Stored data entries:
══════

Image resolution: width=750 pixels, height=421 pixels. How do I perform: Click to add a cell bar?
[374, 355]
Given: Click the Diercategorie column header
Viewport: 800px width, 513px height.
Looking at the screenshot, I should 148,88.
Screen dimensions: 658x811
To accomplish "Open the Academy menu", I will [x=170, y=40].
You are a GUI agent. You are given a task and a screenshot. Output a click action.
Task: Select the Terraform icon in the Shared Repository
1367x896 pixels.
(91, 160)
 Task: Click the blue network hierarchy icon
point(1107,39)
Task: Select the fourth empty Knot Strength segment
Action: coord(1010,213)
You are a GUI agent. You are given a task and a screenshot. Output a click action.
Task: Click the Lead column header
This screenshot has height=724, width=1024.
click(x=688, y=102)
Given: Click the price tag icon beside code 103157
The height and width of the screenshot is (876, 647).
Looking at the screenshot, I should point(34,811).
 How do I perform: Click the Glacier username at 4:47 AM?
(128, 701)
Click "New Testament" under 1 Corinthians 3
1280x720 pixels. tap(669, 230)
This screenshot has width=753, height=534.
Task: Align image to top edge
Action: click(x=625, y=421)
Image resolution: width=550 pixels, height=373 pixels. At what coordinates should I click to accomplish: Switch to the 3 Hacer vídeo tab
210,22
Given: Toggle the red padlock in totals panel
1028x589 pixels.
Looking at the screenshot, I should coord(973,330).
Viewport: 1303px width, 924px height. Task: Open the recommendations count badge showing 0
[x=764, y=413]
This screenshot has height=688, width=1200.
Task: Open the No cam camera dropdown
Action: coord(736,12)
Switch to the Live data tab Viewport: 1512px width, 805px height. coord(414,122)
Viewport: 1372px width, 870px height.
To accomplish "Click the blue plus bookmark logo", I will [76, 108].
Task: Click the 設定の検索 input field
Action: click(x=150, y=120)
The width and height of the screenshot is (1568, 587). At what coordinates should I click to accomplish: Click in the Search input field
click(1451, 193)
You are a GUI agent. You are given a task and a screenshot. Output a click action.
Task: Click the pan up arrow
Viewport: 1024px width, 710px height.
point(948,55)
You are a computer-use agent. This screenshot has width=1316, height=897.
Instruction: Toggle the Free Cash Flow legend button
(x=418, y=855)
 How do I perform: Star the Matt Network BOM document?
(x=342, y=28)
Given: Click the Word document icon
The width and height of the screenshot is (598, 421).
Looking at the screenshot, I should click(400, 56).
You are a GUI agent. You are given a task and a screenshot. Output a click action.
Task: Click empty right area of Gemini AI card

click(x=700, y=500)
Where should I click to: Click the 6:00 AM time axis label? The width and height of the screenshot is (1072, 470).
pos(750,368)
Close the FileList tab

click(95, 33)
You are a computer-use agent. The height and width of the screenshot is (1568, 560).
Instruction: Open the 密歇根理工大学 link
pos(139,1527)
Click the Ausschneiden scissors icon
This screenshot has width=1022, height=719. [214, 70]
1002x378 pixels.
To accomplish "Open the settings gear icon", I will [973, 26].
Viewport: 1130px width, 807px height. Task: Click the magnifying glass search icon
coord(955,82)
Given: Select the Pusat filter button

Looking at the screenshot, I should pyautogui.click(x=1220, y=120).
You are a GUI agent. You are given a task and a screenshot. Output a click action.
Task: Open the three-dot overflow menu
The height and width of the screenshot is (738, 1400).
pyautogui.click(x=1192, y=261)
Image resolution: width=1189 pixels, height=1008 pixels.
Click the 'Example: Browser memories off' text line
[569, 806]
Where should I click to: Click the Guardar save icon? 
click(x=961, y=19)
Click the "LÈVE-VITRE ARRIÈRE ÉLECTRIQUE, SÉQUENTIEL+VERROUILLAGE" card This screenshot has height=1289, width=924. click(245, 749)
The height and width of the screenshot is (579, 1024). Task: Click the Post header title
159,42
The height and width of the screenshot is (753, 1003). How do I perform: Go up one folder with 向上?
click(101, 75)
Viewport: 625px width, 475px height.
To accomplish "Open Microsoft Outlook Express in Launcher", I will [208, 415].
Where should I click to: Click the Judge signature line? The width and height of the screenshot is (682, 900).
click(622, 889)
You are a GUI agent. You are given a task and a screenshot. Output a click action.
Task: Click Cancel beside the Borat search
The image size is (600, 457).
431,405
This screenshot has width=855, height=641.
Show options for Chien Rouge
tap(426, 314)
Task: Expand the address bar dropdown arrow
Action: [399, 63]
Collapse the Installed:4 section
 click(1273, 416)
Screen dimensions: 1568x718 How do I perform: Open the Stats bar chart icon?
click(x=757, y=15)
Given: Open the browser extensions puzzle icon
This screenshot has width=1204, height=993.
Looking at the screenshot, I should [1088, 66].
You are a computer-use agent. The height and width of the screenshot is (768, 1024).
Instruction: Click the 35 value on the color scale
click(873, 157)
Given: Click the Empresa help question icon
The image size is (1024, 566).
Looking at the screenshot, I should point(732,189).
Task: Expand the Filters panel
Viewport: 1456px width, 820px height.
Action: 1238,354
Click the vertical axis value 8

══════

Your answer must be an exact copy of all the entries.

→ WRITTEN SOLUTION:
Image resolution: width=750 pixels, height=421 pixels. How do I perform: Click to add a cell bar?
[374, 355]
Given: Click the Diercategorie column header
Viewport: 800px width, 513px height.
Looking at the screenshot, I should 148,88.
Screen dimensions: 658x811
To accomplish "Open the Academy menu", I will [x=170, y=40].
You are a GUI agent. You are given a task and a screenshot. Output a click action.
Task: Select the Terraform icon in the Shared Repository
1367x896 pixels.
(91, 160)
 Task: Click the blue network hierarchy icon
point(1107,39)
Task: Select the fourth empty Knot Strength segment
Action: coord(1010,213)
You are a GUI agent. You are given a task and a screenshot. Output a click action.
Task: Click the Lead column header
This screenshot has height=724, width=1024.
click(x=688, y=102)
Given: Click the price tag icon beside code 103157
The height and width of the screenshot is (876, 647).
Looking at the screenshot, I should point(34,811).
 How do I perform: Click the Glacier username at 4:47 AM?
(128, 701)
Click "New Testament" under 1 Corinthians 3
1280x720 pixels. tap(669, 230)
This screenshot has width=753, height=534.
Task: Align image to top edge
Action: click(x=625, y=421)
Image resolution: width=550 pixels, height=373 pixels. At what coordinates should I click to accomplish: Switch to the 3 Hacer vídeo tab
210,22
Given: Toggle the red padlock in totals panel
1028x589 pixels.
Looking at the screenshot, I should coord(973,330).
Viewport: 1303px width, 924px height. Task: Open the recommendations count badge showing 0
[x=764, y=413]
This screenshot has height=688, width=1200.
Task: Open the No cam camera dropdown
Action: coord(736,12)
Switch to the Live data tab Viewport: 1512px width, 805px height. coord(414,122)
Viewport: 1372px width, 870px height.
To accomplish "Click the blue plus bookmark logo", I will [76, 108].
Task: Click the 設定の検索 input field
Action: click(x=150, y=120)
The width and height of the screenshot is (1568, 587). At what coordinates should I click to accomplish: Click in the Search input field
click(1451, 193)
You are a GUI agent. You are given a task and a screenshot. Output a click action.
Task: Click the pan up arrow
Viewport: 1024px width, 710px height.
point(948,55)
You are a computer-use agent. This screenshot has width=1316, height=897.
Instruction: Toggle the Free Cash Flow legend button
(x=418, y=855)
 How do I perform: Star the Matt Network BOM document?
(x=342, y=28)
Given: Click the Word document icon
The width and height of the screenshot is (598, 421).
Looking at the screenshot, I should click(400, 56).
You are a GUI agent. You are given a task and a screenshot. Output a click action.
Task: Click empty right area of Gemini AI card

click(x=700, y=500)
Where should I click to: Click the 6:00 AM time axis label? The width and height of the screenshot is (1072, 470).
pos(750,368)
Close the FileList tab

click(95, 33)
You are a computer-use agent. The height and width of the screenshot is (1568, 560).
Instruction: Open the 密歇根理工大学 link
pos(139,1527)
Click the Ausschneiden scissors icon
This screenshot has width=1022, height=719. [214, 70]
1002x378 pixels.
To accomplish "Open the settings gear icon", I will [973, 26].
Viewport: 1130px width, 807px height. Task: Click the magnifying glass search icon
coord(955,82)
Given: Select the Pusat filter button

Looking at the screenshot, I should pyautogui.click(x=1220, y=120).
You are a GUI agent. You are given a task and a screenshot. Output a click action.
Task: Open the three-dot overflow menu
The height and width of the screenshot is (738, 1400).
pyautogui.click(x=1192, y=261)
Image resolution: width=1189 pixels, height=1008 pixels.
Click the 'Example: Browser memories off' text line
[569, 806]
Where should I click to: Click the Guardar save icon? 
click(x=961, y=19)
Click the "LÈVE-VITRE ARRIÈRE ÉLECTRIQUE, SÉQUENTIEL+VERROUILLAGE" card This screenshot has height=1289, width=924. click(245, 749)
The height and width of the screenshot is (579, 1024). Task: Click the Post header title
159,42
The height and width of the screenshot is (753, 1003). How do I perform: Go up one folder with 向上?
click(101, 75)
Viewport: 625px width, 475px height.
To accomplish "Open Microsoft Outlook Express in Launcher", I will [208, 415].
Where should I click to: Click the Judge signature line? The width and height of the screenshot is (682, 900).
click(622, 889)
You are a GUI agent. You are given a task and a screenshot. Output a click action.
Task: Click Cancel beside the Borat search
The image size is (600, 457).
431,405
This screenshot has width=855, height=641.
Show options for Chien Rouge
tap(426, 314)
Task: Expand the address bar dropdown arrow
Action: [399, 63]
Collapse the Installed:4 section
 click(1273, 416)
Screen dimensions: 1568x718 How do I perform: Open the Stats bar chart icon?
click(x=757, y=15)
Given: Open the browser extensions puzzle icon
This screenshot has width=1204, height=993.
Looking at the screenshot, I should [1088, 66].
You are a computer-use agent. The height and width of the screenshot is (768, 1024).
Instruction: Click the 35 value on the color scale
click(873, 157)
Given: Click the Empresa help question icon
The image size is (1024, 566).
Looking at the screenshot, I should point(732,189).
Task: Expand the Filters panel
Viewport: 1456px width, 820px height.
Action: 1238,354
Click the vertical axis value 8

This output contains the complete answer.